No, this romantic love burst suddenly into existence in the heart of a demon as he looked at the angel Aziraphale along the Eastern wall of the Garden of Eden. At the time, the demon had no idea what was squirming inside him. Happiness, a feeling he remembered from heaven, and pain which he remembered from the Fall. The combination of the two was so acute and so perplexing that he decided to think on it later, preferring to focus on the conversation at hand which was truly...fascinating.

“Didn’t you have a sword?”

“I gave it away,” the angel said, embarrassed.

“You what?” the demon replied and the peculiar feeling increased tenfold. The angel blustered.

 _This one, this one, this one_ , a voice not unlike a serpent hissed in the back of his mind.

Lightning crashed above them and the demon Crawly shifted on his feet. What would rain be like? Would it hurt?

He didn’t have to find out because a bright white wing appeared above his head as Aziraphale stepped closer. His entire being relaxed like a sigh and he realized he felt _safe_.
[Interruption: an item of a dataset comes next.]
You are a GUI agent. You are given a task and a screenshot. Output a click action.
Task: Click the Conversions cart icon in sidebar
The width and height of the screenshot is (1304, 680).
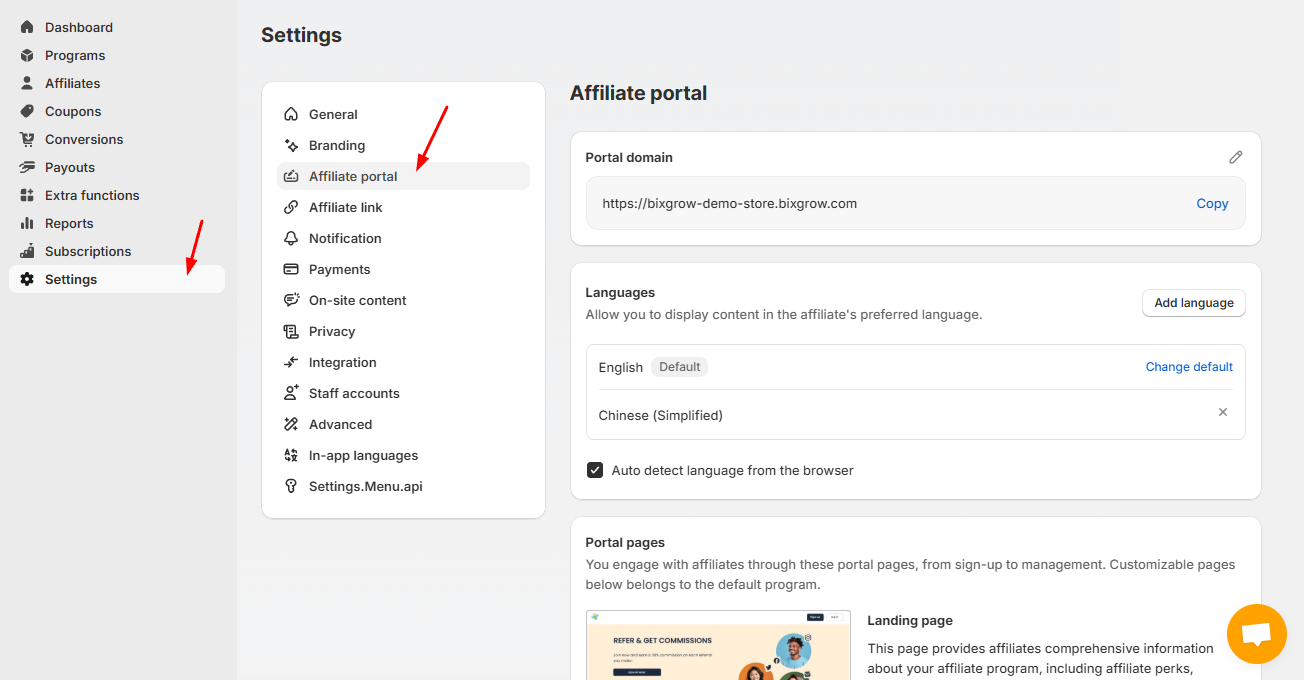pos(27,139)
It took two thousand years for Crawly—now Crowley—to figure out exactly what the squirming sensation was and that it was directly related to Aziraphale’s presence. They had run into each other a dozen times and every one left Crowley thinking on Aziraphale’s brightness for nearly a century after, the memories of their little exchanges returning at the most inopportune times, making him feel...making him _feel_.*

*Crowley was certain such feelings were not in line with demonic expectations and therefore felt rather sick about it all

He was sat about a brothel drinking terrible wine and waiting to inspire just the right amount of lust to make people forget their vows when one of the men on offer came into the room with another female prostitute.
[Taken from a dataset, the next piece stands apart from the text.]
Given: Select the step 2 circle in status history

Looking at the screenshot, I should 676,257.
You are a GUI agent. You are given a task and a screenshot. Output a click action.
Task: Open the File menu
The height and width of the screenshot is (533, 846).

“I love him and it hurts, you know? He comes, he pays, he leaves, and I just want him to stay,” the man said, throwing himself down on a cushion.

_Aziraphale leaves and you always want him to stay._

Well, that was an unwelcome thought.

“That’s love, sweetheart. Always hurting when it’s not returned,” the woman replied as she poured the young man some wine.

“He just makes me so happy,” the man said mournfully, staring into his cup.

The description made Crowley’s ears burn, and he dropped his wine. A serving girl came and wiped up the spill, but Crowley barely noticed as he stared into the distance, his mind whirring.

_Happy_

_Hurt_

_Love_

_FUCK_

Demon’s weren’t supposed to _love_ , that was all God’s stuff*. Oh no. Absolutely disgusting. He was going to get a reprimand.

*This was blatantly false but you could see why a demon would believe it.

So when Crowley heard word of a particular temple that performed miracles—honest to Go- _somebody_ miracles—he skirted through the cities in the valley to find it. Sure enough, a white-haired man who glowed brighter than any star frequented the temple, greeting people on the streets, and helping the poor.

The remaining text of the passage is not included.